Re: [Maria-developers] f3dda8e: MDEV-15357 Wrong result with join_cache_level=4, BNLH join

15 Jun 2018

Hi, Igor!

On Apr 30, Igor Babaev wrote:
...
revision-id: f3dda8e2002dc2ad630c07bda0d8c00be7269907 (mariadb-10.2.14-72-gf3dda8e)
parent(s): b4c5e4a717e3ce2c2d434106cc74417fe9a1d3dc
author: Igor Babaev
committer: Igor Babaev
timestamp: 2018-04-30 21:26:38 -0700
message:
MDEV-15357 Wrong result with join_cache_level=4, BNLH join
This bug was introduced by the architectural changes of the patch
for MDEV-11640. The patch moved initialization of join caches after
the call of make_join_readinfo(). As any failure to initialize
a join cache caused denial of its usage the execution code for
the query had to be revised. This revision required rolling back many
actions taken by make_join_readinfo(). It was not done in the patch.
As a result if a denial of join cache happened some join conditions
could be lost. This was exactly the cause of wrong results in the
bug's reported test case.
Thus the introduced architectural change is not valid and it would be
better to roll it back. At the same time two new methods
adjust_read_set_for_vcol_keyread() and get_covering_index_for_scan()
were added to the class JOIN_TAB to resolve the problems of MDEV-11640.

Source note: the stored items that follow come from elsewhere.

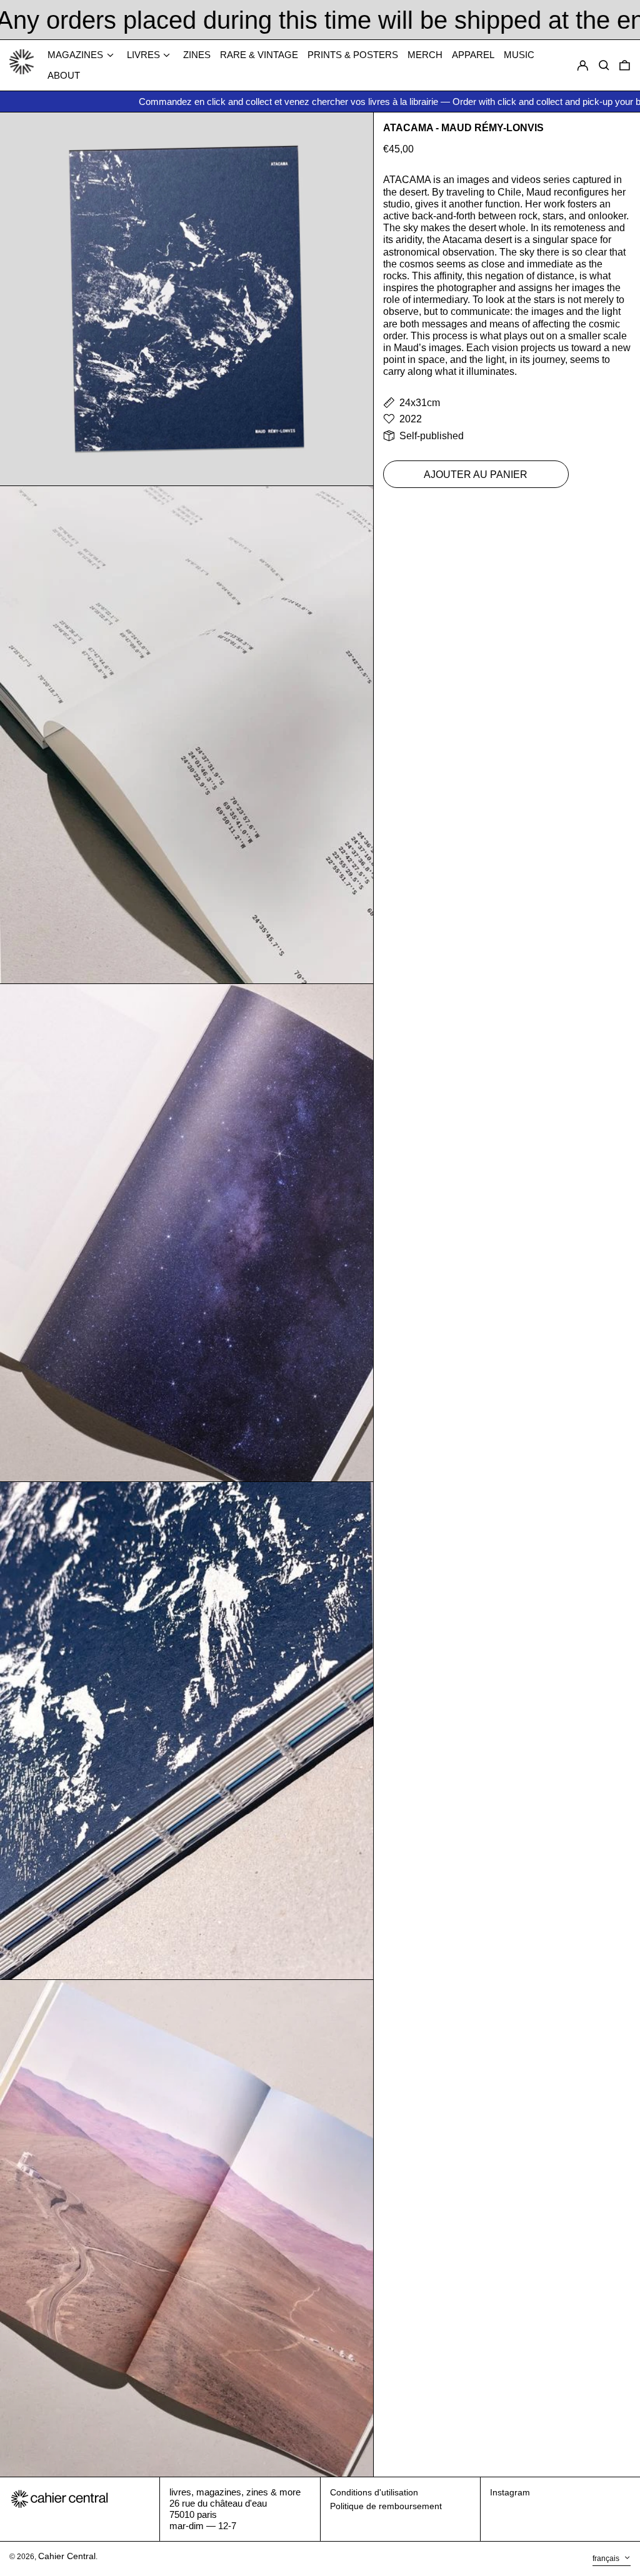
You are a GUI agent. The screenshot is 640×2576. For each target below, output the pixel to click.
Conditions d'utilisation (374, 2492)
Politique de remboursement (386, 2506)
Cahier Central (67, 2556)
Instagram (510, 2492)
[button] (625, 65)
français (606, 2558)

diff --git a/sql/sql_join_cache.cc b/sql/sql_join_cache.cc
index 3612cb6..242cb91 100644
--- a/sql/sql_join_cache.cc
+++ b/sql/sql_join_cache.cc
@@ -226,6 +226,16 @@ void JOIN_CACHE::calc_record_fields()
     flag_fields+= MY_TEST(tab->table->maybe_null);
     fields+= tab->used_fields;
     blobs+= tab->used_blobs;
+    if (tab->type == JT_ALL || tab->type == JT_HASH)
+    {
+      uint idx= tab->get_covering_index_for_scan();
as you moved JOIN_CACHE initialization back, I suspect that
this calc_record_fields() now happens too early for
get_covering_index_for_scan() to be useful.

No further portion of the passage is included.